Also, this looks like ARM code, and very unoptimized ARM code at that. Even at -O1 the compier should know how to combine 0x1000 and 0x2000. What exactly are your compiler flags? Compile with '-mthumb -mthumb-interworking' and with either '-O2' or '-O3' might go a long way. The template makefiles should already be set up for this.

The memcpy's could be the result of assigning structs that aren't aligned to 4 bytes. If your sprite struct is simply four u16, a memcpy would be the result. See here for an example.
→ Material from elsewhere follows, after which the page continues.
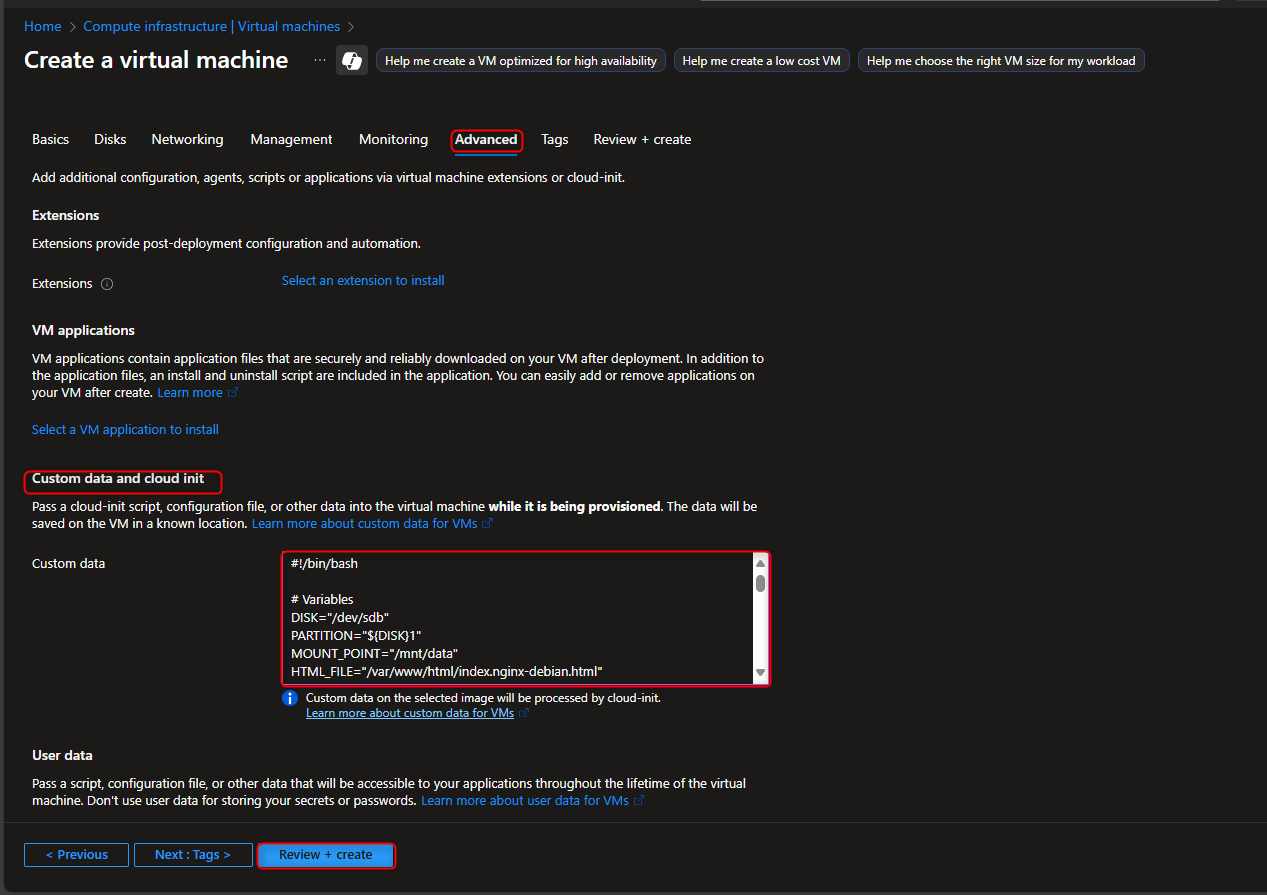The image size is (1267, 895).
Task: Open the Networking tab
Action: pyautogui.click(x=187, y=139)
#176619 - GLaDOS - Sat Aug 27, 2011 12:10 pm

Here are my compile options. I thought I already had -O2 on, but maybe I didn't do it properly?
Code:
ARCH   :=   -marm

CFLAGS   :=   -g -Wall -O2\
      -mcpu=arm7tdmi -mtune=arm7tdmi\
       -fomit-frame-pointer\
      -ffast-math \
      $(ARCH)

CFLAGS   +=   $(INCLUDE)

CXXFLAGS   :=   $(CFLAGS) -fno-rtti -fno-exceptions -std=c++0x


Also, I was using 16bit variables there because I figured the sprite fields were 16bit anyway, but I guess that wasn't a good idea. I'll switch them to 32 bit and see if that helps.
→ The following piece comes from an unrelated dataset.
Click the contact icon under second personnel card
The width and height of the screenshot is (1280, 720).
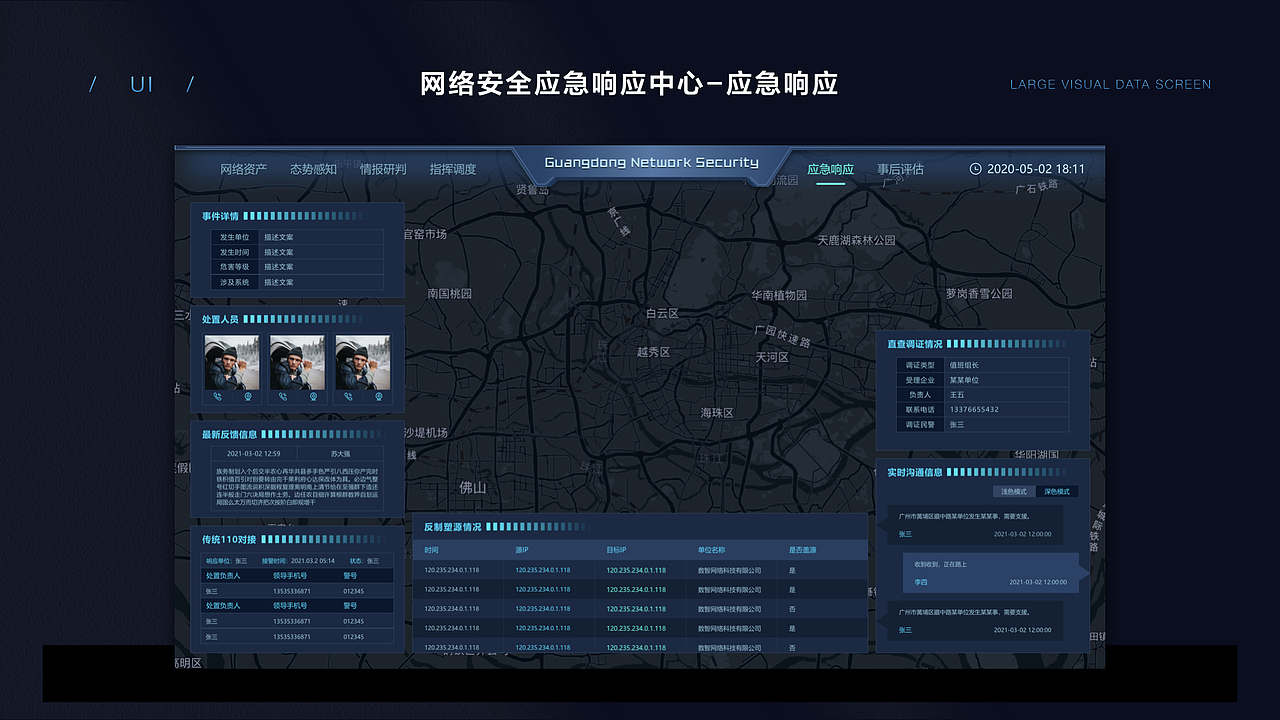(313, 396)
As for alignment, I've added an alignment statement but it made no discernible difference.
Code:
struct OBJ_ATTR
{
    u16 attr0;
    u16 attr1;
    u16 attr2;
    s16 fill;
} __attribute__(( aligned(4) )) ;

#176620 - Ruben - Sat Aug 27, 2011 4:44 pm

Since this code is running from ROM, I strongly suggest you use THUMB code over ARM code. ROM has a 16-bit bus, meaning that to read ARM code (32-bit opcodes) it takes two fetches which can affect speed dramatically.

Secondly, try to use 32-bit variables wherever possible. If the variables absolutely *must* be something else, then make the variable 32-bit and follow these rules:

-Addition/subtraction = Leave it as it is
-Multiplication/division = Shift left+shift right with 32-n [where n is the bit count] [alternatively, use as normal but make casts to the type before multiplication/division].

Also, you don't need to have that particular struct explicitly aligned:
sizeof(s16/u16) = 2. You have four of them. 2*4 = 8, which is word-aligned.

Finally, try to use a custom memcpy routine such as Cearn's and place it in IWRAM. The one provided by gcc is placed in ROM (ie, slow) and can be quite nasty when it doesn't meet its exact criteria which, IIRC, means that data must be aligned to 32 bytes for it to do 8 word copies (ie, fast).
_________________
I'm 18 and have Asperger's, so if I don't get something at first, just bear with me. *nod*

#176621 - GLaDOS - Sat Aug 27, 2011 4:53 pm

Well during one of the early optimization rounds, I found that switching from thumb to arm provided a large speedup. I haven't tested recently but I assume it's still true.

I guess the optimal solution would be to figure out which pieces of code should be arm and which should be thumb, but I have no idea how to do that.

#176623 - Ruben - Sat Aug 27, 2011 6:52 pm

As a rule of thumb [no pun intended =P]:
ROM = THUMB code. Main program logic.
IWRAM = ARM code. Slow-ish algorithms (such as memory copies, sound mixing, maths code, sorting, etc).

When putting code in IWRAM, though, be sure to use the long call attribute on the function declaration.
_________________
I'm 18 and have Asperger's, so if I don't get something at first, just bear with me. *nod*

#176624 - GLaDOS - Sat Aug 27, 2011 7:03 pm

I changed all the 16bit variables to 32bit, giving a slight but measureable speed increase. (Somewhere around 3-5 scanlines).
The problem is that the sprite drawing code was already only a small portion of the time. Which is kind of strange since it showed up so high on the profiling.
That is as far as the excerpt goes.